* [Exercise]:
The answer should consist of each line below that contains the word "will".

[Saved data entries]
════════

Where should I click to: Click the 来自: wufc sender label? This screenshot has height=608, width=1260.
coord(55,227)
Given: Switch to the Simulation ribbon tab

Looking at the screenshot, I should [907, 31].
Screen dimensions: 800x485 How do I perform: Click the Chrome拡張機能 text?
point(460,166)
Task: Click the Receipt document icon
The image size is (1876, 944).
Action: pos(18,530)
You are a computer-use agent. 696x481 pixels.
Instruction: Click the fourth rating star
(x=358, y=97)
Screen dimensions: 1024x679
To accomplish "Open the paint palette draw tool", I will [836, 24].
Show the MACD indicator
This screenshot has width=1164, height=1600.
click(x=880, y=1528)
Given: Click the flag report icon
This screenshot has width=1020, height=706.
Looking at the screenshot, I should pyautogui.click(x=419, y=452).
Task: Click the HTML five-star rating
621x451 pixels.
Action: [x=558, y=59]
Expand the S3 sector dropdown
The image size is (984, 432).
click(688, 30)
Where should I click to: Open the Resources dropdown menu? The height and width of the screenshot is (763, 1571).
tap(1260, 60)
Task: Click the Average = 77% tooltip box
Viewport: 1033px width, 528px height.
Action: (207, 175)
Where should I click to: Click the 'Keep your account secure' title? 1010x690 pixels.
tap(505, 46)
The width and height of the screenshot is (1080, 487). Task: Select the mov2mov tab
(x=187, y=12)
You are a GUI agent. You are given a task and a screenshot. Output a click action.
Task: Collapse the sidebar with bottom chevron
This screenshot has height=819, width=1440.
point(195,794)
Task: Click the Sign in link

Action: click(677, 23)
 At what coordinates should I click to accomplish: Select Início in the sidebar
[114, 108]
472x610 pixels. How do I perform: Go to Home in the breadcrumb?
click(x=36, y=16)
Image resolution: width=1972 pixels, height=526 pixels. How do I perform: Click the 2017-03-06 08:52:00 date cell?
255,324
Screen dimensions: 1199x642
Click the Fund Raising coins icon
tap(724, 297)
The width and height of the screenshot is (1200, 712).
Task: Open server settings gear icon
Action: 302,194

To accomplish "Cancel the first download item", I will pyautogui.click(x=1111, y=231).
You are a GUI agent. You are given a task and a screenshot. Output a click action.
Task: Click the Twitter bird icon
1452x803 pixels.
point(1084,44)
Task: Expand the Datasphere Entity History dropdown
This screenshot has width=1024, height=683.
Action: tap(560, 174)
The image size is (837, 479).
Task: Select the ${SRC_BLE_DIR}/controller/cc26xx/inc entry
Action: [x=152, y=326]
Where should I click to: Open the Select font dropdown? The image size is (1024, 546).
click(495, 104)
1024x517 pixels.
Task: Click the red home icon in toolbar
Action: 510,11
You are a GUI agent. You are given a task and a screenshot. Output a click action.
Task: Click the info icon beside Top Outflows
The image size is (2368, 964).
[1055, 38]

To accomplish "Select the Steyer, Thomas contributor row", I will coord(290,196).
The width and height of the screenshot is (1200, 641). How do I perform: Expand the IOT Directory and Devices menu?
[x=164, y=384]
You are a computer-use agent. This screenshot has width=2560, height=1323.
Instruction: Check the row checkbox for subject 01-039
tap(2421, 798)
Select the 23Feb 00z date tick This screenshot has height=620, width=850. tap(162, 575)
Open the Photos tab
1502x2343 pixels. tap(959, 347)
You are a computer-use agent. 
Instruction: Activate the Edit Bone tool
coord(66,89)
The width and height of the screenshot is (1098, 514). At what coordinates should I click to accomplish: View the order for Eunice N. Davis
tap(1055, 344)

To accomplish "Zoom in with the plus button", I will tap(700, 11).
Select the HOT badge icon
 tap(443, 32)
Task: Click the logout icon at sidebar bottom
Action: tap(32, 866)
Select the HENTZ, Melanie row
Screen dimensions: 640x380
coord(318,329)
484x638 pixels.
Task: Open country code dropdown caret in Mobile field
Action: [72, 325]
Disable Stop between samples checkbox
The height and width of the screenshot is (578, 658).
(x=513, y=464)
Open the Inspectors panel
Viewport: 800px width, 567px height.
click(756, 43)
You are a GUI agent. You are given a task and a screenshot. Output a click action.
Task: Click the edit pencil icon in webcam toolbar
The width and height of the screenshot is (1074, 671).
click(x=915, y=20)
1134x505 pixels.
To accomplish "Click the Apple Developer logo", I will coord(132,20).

════════

* [Response box]:
To accomplish "Open the paint palette draw tool", I will [836, 24].
To accomplish "Cancel the first download item", I will pyautogui.click(x=1111, y=231).
To accomplish "Select the Steyer, Thomas contributor row", I will coord(290,196).
To accomplish "Zoom in with the plus button", I will tap(700, 11).
To accomplish "Click the Apple Developer logo", I will coord(132,20).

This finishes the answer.